Top of DATA PROVIDED

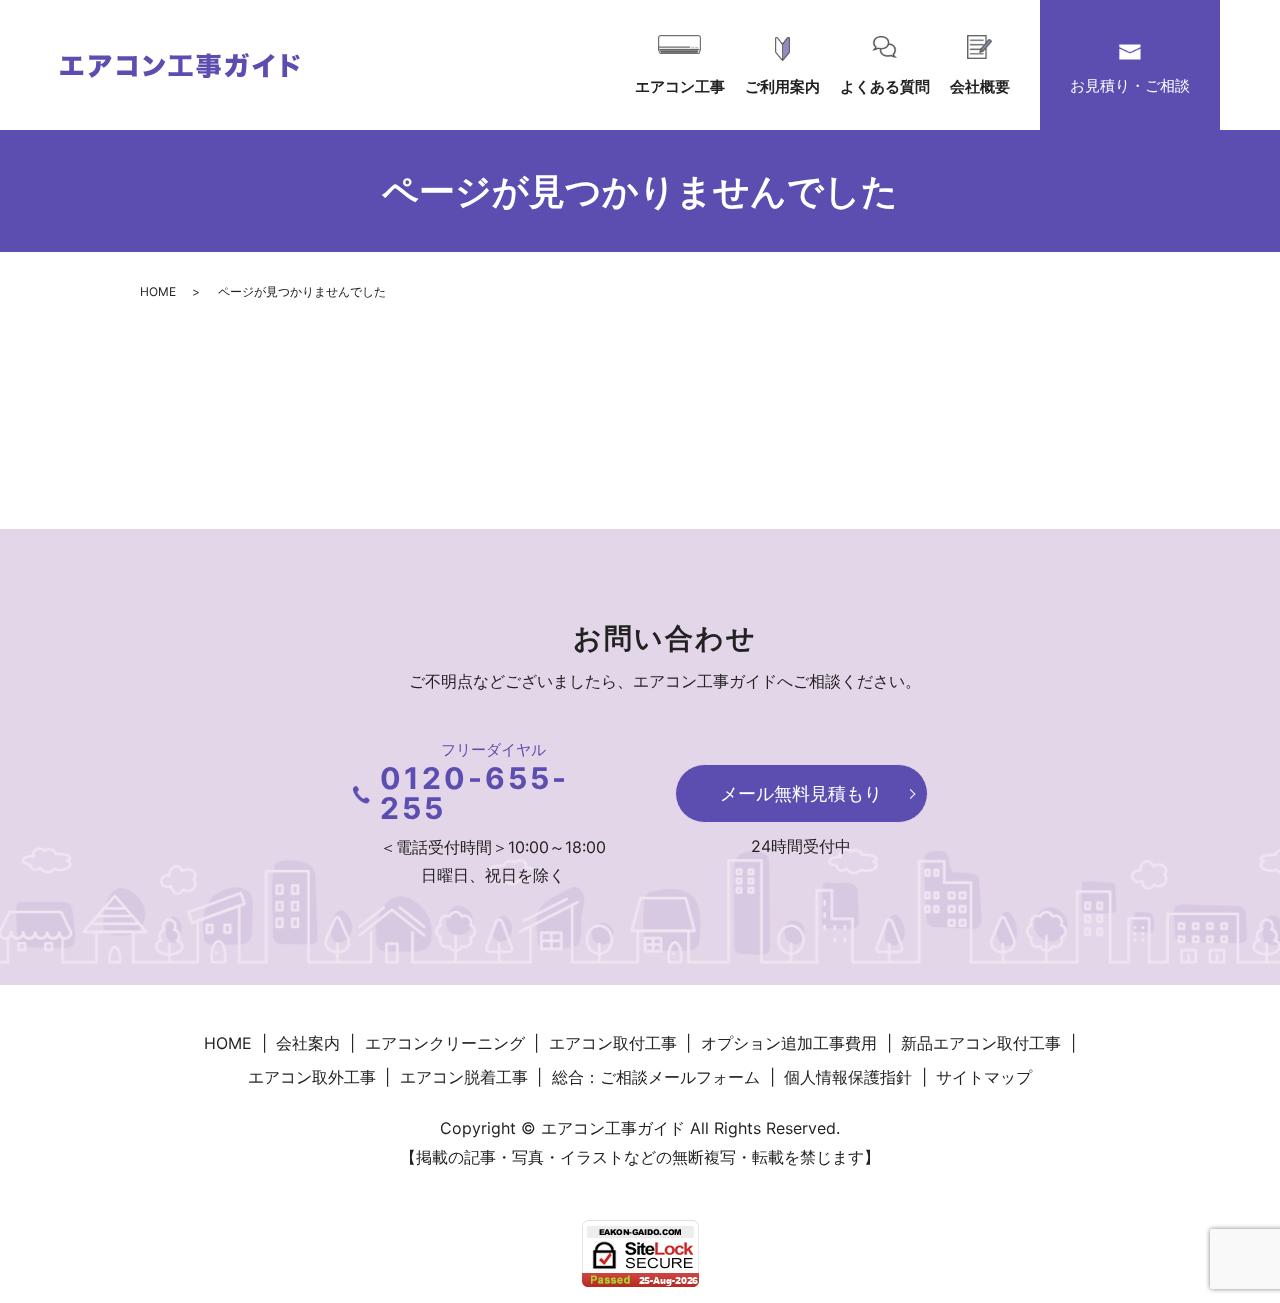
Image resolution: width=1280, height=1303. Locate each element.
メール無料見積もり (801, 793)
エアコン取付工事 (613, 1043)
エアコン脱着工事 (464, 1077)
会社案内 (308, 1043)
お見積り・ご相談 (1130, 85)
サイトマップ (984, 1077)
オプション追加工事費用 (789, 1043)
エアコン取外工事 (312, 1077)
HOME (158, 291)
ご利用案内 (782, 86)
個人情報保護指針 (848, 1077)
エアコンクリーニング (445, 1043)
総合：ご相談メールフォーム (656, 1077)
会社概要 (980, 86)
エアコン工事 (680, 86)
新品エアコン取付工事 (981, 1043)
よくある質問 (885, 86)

Bottom of DATA PROVIDED
Top of DATA PROVIDED

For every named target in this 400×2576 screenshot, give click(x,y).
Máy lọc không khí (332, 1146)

Bottom of DATA PROVIDED
Top of DATA PROVIDED

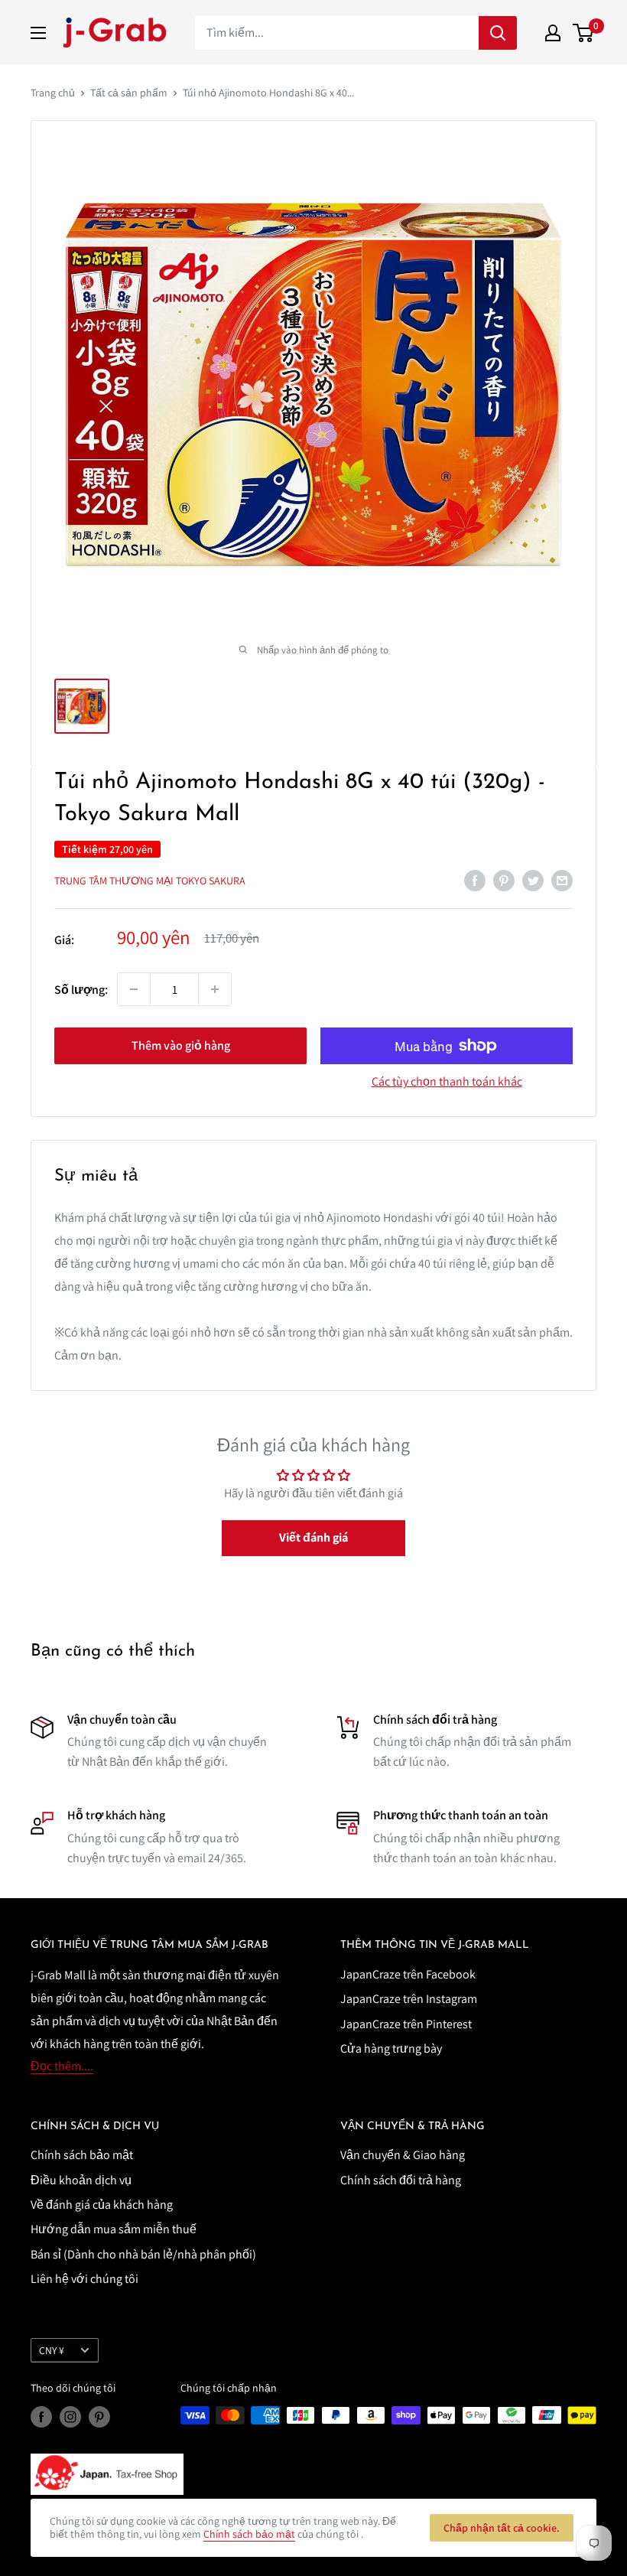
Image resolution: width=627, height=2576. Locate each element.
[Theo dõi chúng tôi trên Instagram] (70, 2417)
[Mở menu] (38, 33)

Bottom of DATA PROVIDED

> **WHAT YOU ARE ASKED TO DO**: Which lines hold the word "resolution"? Copy each of them from the records.

> **ANSWER TO THIS TASK**:
Image resolution: width=1280, height=1303. Locate each element.
Image resolution: width=627, height=2576. Locate each element.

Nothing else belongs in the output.